Intraoperative bleeding is a major complication during and after surgery that often results in increased morbidity and mortality. Steps can be taken preoperatively to identify patients at higher risk and facilitate appropriate preparation. However, the surgical and anesthesia teams must be ready to intervene if severe bleeding does occur in surgery patients. 

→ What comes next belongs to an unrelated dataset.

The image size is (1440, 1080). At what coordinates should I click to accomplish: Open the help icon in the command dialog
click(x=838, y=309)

Patients should be assessed for their bleeding risk in the preoperative period. A proper risk assessment should ascertain whether or not there is a prior history of bleeding after surgery or trauma, menorrhagia in female patients, drug history related to anticoagulant and antiplatelet medication, and a family history of any bleeding disorders (1). Increasingly, anticoagulant and antiplatelet medications are being continued into the perioperative period. Drug-induced coagulopathy and/or platelet inhibition are important risk factors in patients treated with anticoagulants or antiplatelet therapy (2). Therefore, an individualized assessment of the thrombotic risk of discontinuing these medications should be balanced against the risk of intraoperative bleeding (1). 

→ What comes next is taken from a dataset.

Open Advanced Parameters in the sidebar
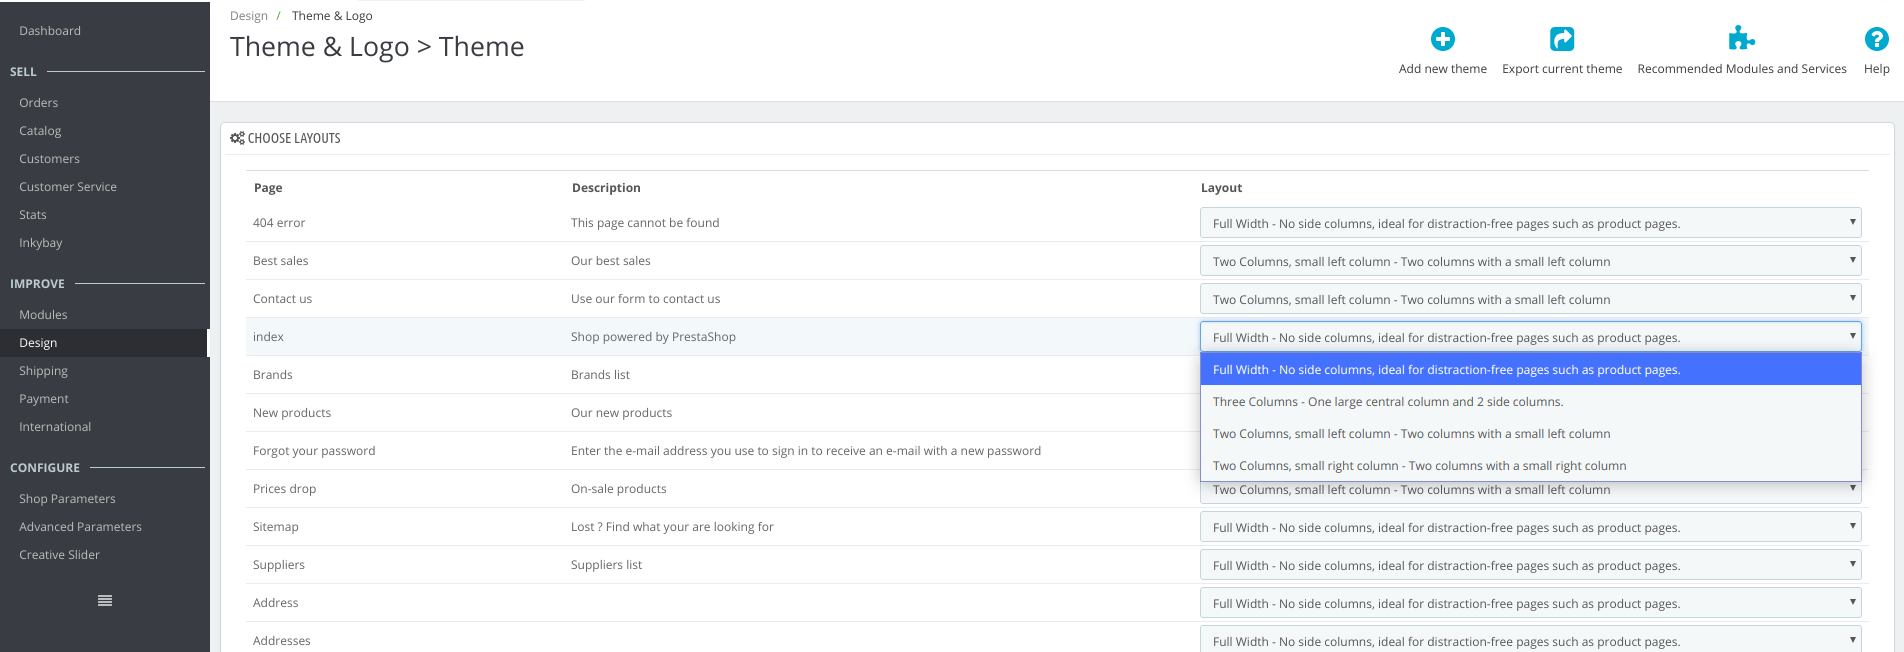Viewport: 1904px width, 652px height. (x=80, y=527)
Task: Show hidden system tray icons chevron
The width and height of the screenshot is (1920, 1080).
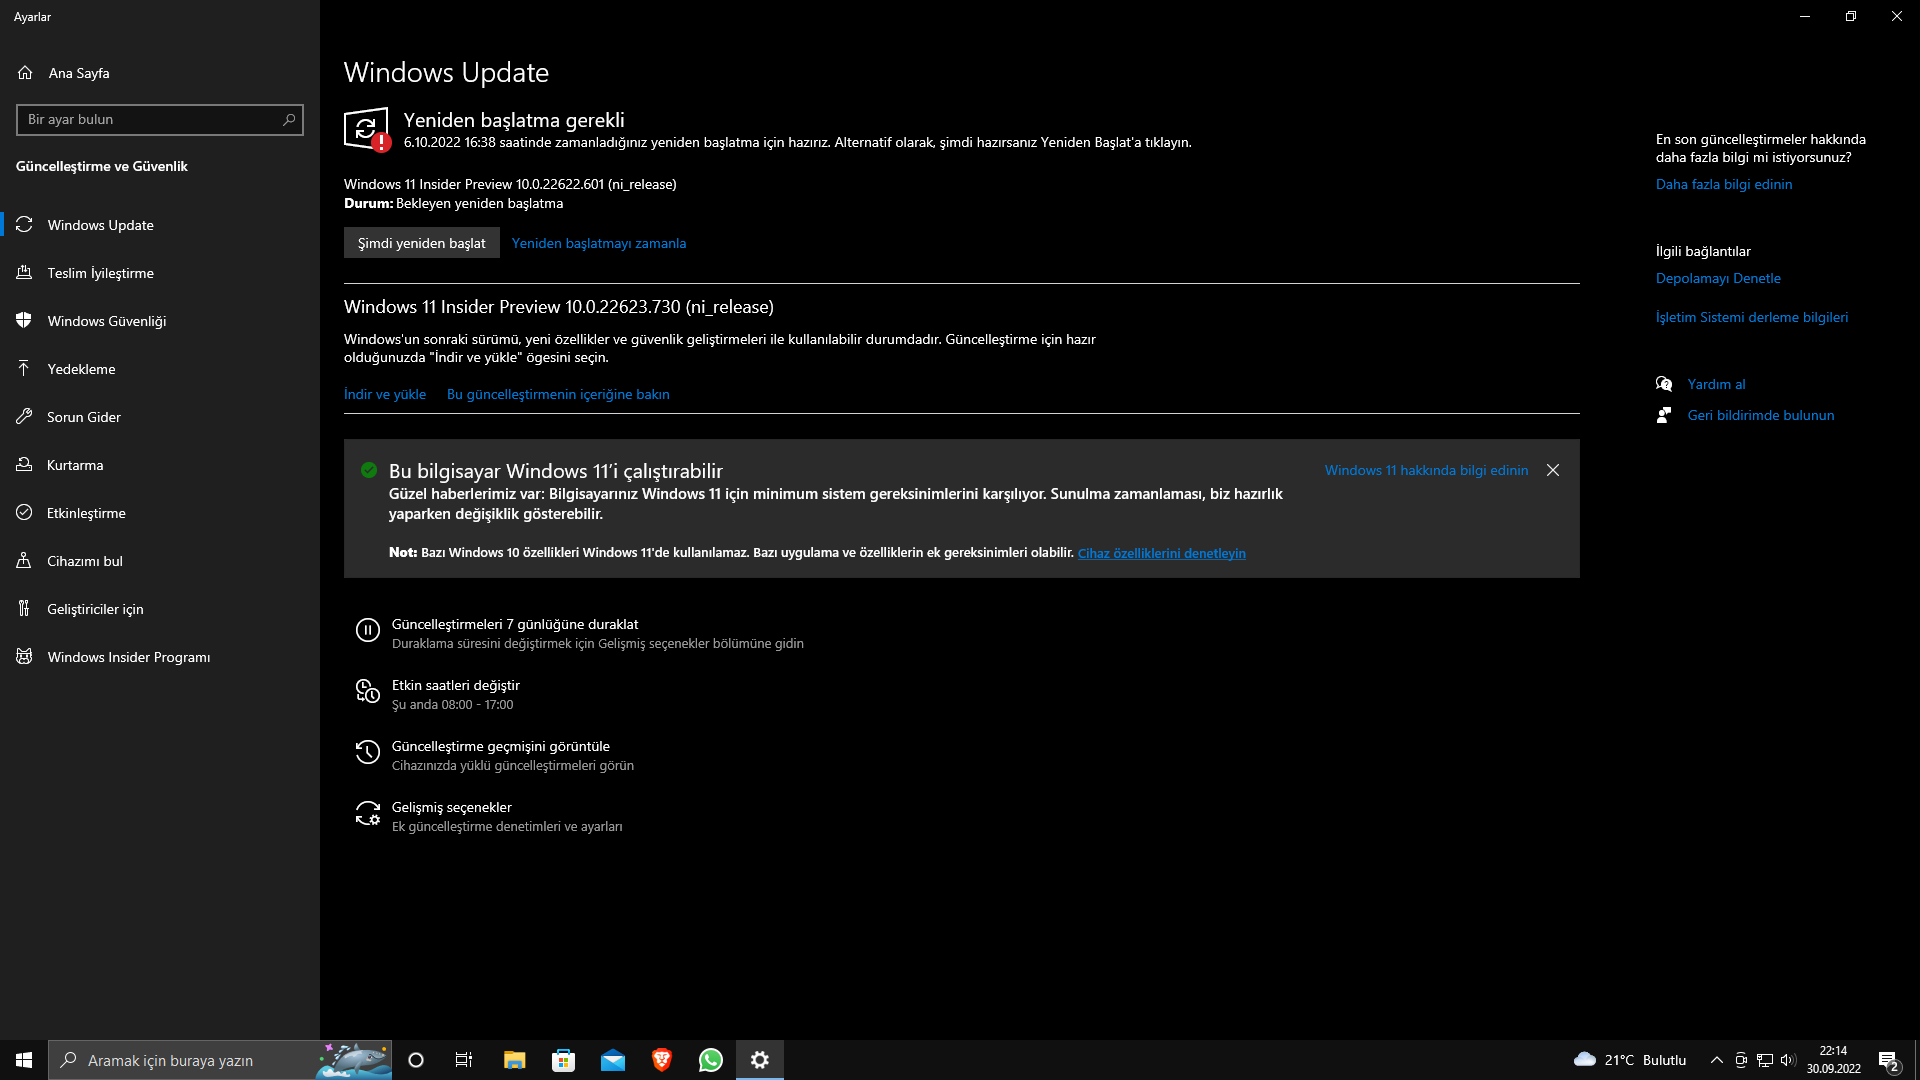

Traditionally, in the presence of severe bleeding in surgery patients, management involves replacement of the blood volume lost with allogeneic blood transfusions (ABT) and any missing coagulation factors. In severe trauma, following current guidelines, initial resuscitation usually involves the transfusion of balanced ratios of red blood cells, fresh frozen plasma (FFP), and platelets (2). However, it has become increasingly clear that ABT itself is an independent risk factor for poor clinical outcomes. Moreover, the cost of transfusion continues to escalate, as well as the gap between supply and demand of this precious resource. Consequently, it is important to utilize other methods to manage severe bleeding during surgery.  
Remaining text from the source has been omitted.